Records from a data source
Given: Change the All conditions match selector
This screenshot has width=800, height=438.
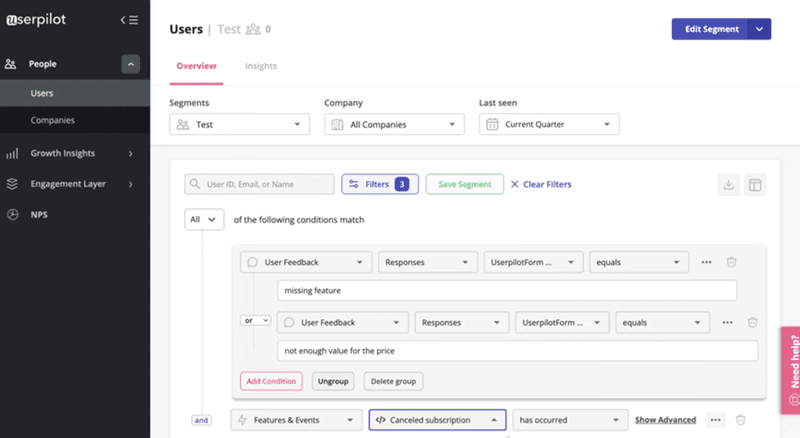Looking at the screenshot, I should pyautogui.click(x=204, y=219).
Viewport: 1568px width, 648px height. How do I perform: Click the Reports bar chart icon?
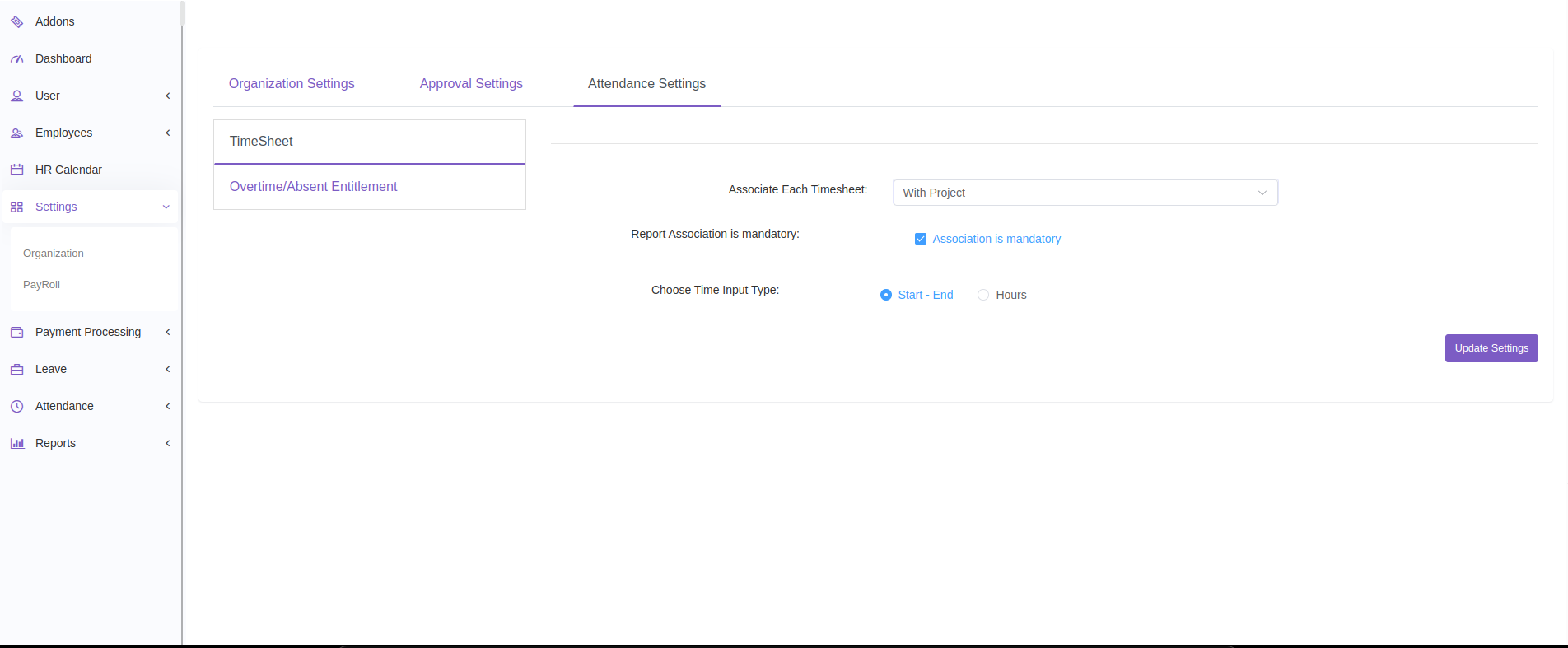pos(16,443)
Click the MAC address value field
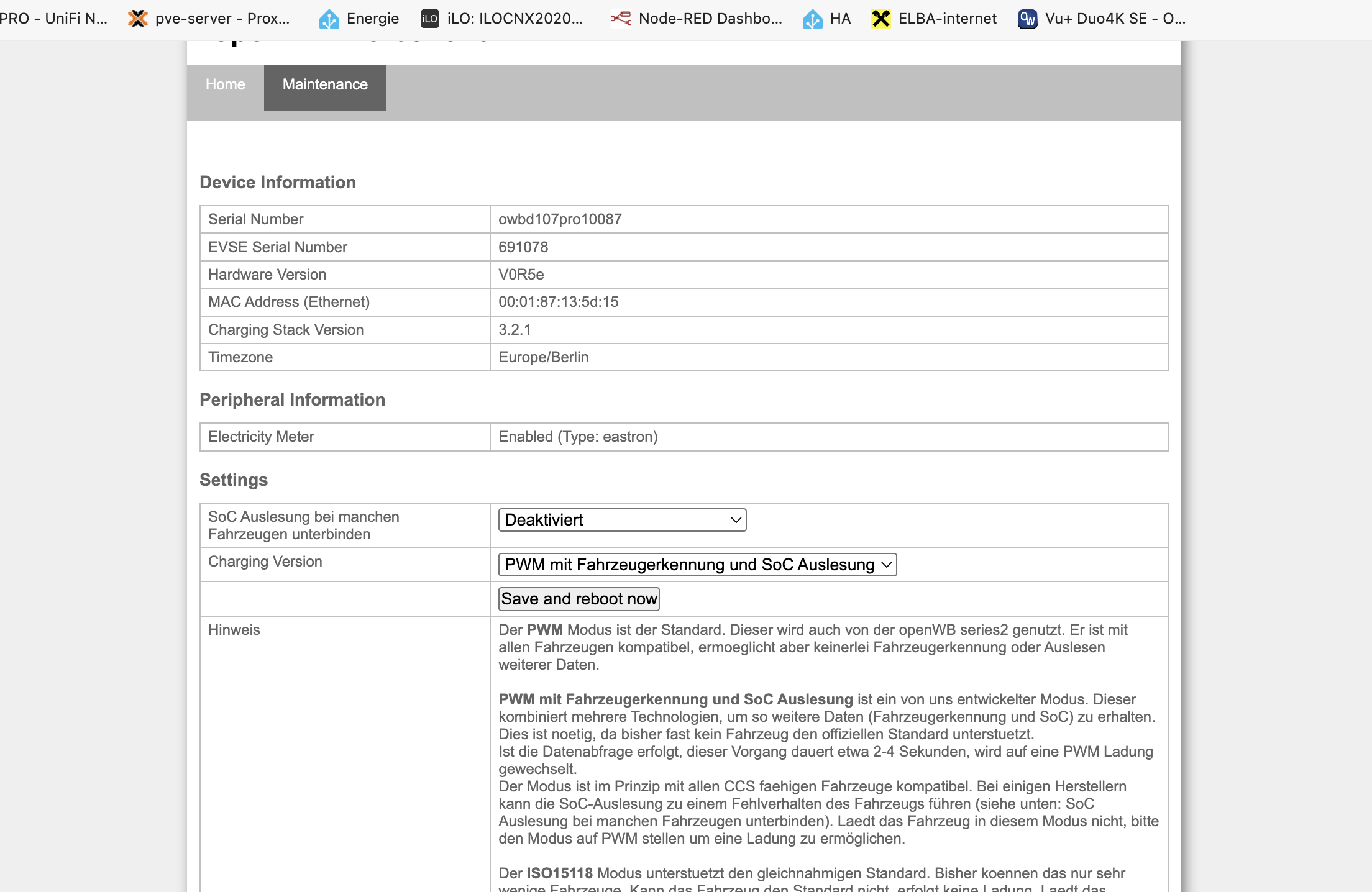Viewport: 1372px width, 892px height. click(x=558, y=302)
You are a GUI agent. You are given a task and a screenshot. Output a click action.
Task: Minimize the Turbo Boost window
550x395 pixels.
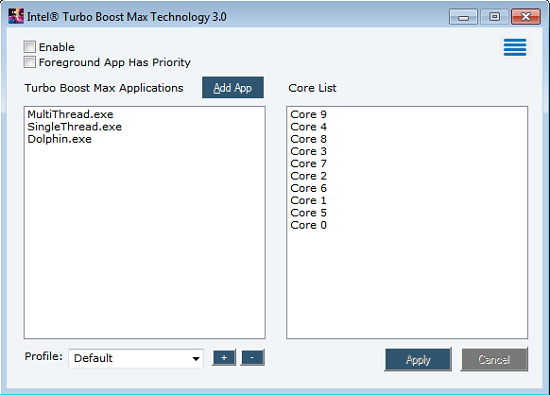[463, 17]
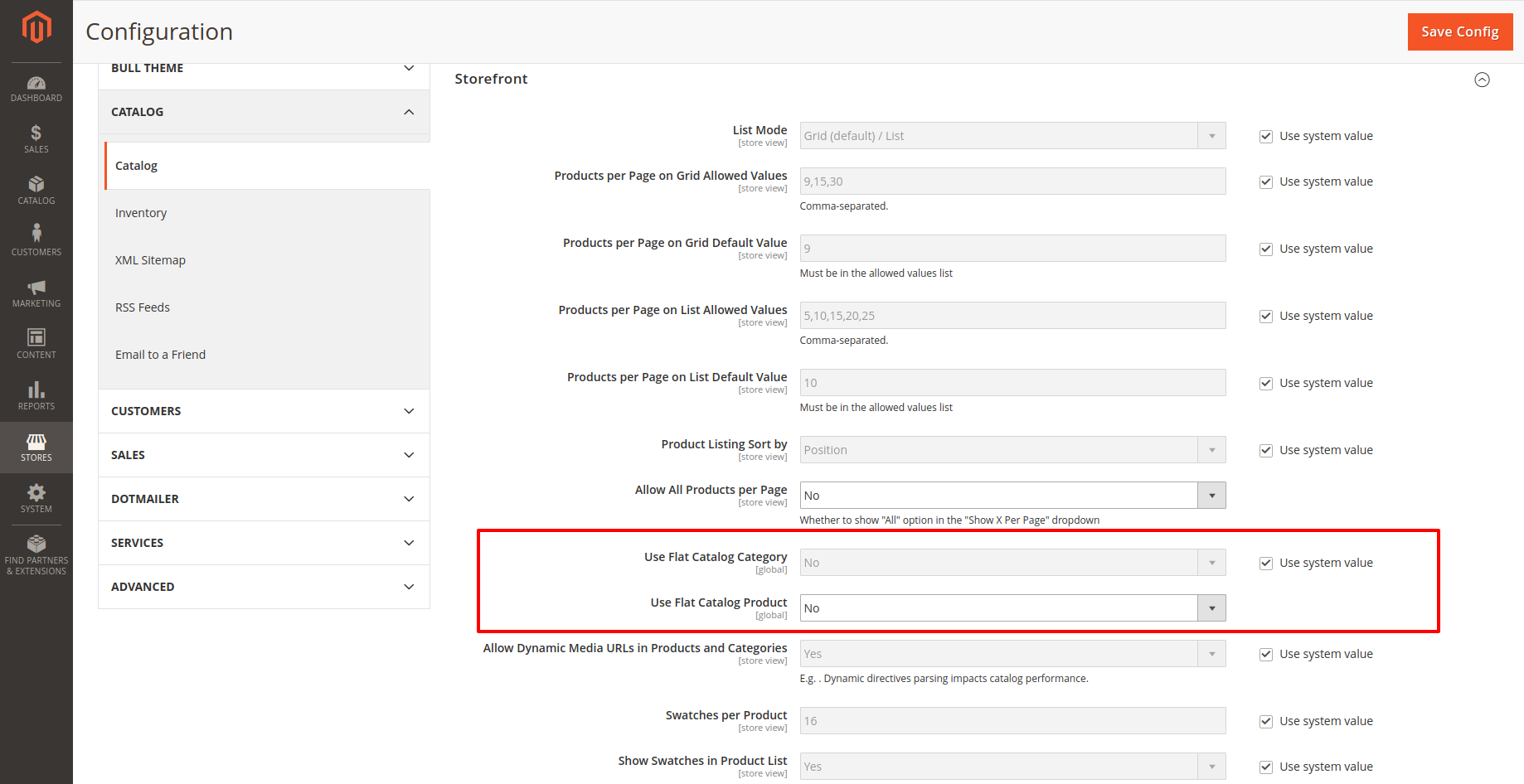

### Your instructions
Copy every line of the material above word for word, leaving out the pictures.

### Reply to the exercise
Given: Change the All conditions match selector
This screenshot has width=800, height=438.
Looking at the screenshot, I should pyautogui.click(x=204, y=219).
Viewport: 1568px width, 648px height. How do I perform: Click the Reports bar chart icon?
pos(16,443)
Click the MAC address value field
Viewport: 1372px width, 892px height. click(x=558, y=302)
You are a GUI agent. You are given a task and a screenshot. Output a click action.
Task: Minimize the Turbo Boost window
550x395 pixels.
[463, 17]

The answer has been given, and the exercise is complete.